Arizona Central: Would-be Samaritans help alleged beer thief

NELSON, B.C. - A knife-wielding beer store thief is on the run after a pair of would-be Good Samaritans unintentionally freed him from an almost certain arrest.

The incident unfolded at a beer and wine store in the town of Nelson, snuggled in the mountainous B.C. interior. The crook entered the store with a knife wearing two plastic shopping bags with eyeholes as a mask and demanded money, police said.
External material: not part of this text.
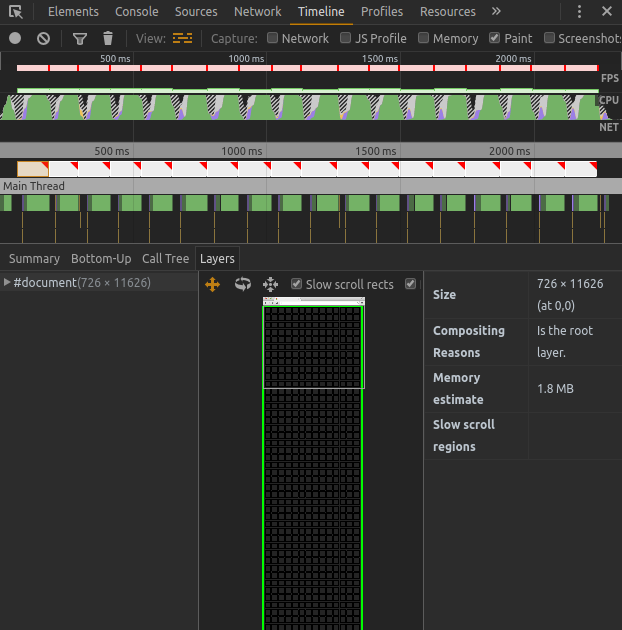The width and height of the screenshot is (622, 630).
Task: Open the Call Tree tab
Action: click(165, 258)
Two customers entered the store seconds after, and realizing a robbery was underway attempted to wrestle the man down with the help of the store's clerk.

They succeeded, but not before one of the patrons was slashed in the abdomen with the blade.

That's when things went sideways.

According to police detective Chuck Brind'Amour, three other customers wandered into the beer store as the thief was being detained. "They had him pinned down pretty good," said Brind'Amour, who watched a video tape of the raucous incident. "He was combative."

But thinking a fight was under way, the trio attempted to break the scrap up.

With the fur flying, and police en route, the crook quickly walked out the door and "made a run for it."

He was long gone before police arrived. The patron injured by the knife was treated in hospital and released.

Despite the blunder, police aren't laying blame on the would-be do-gooders who unintentionally sprung the suspect. The detective says the trio were "remorseful" for the mix up.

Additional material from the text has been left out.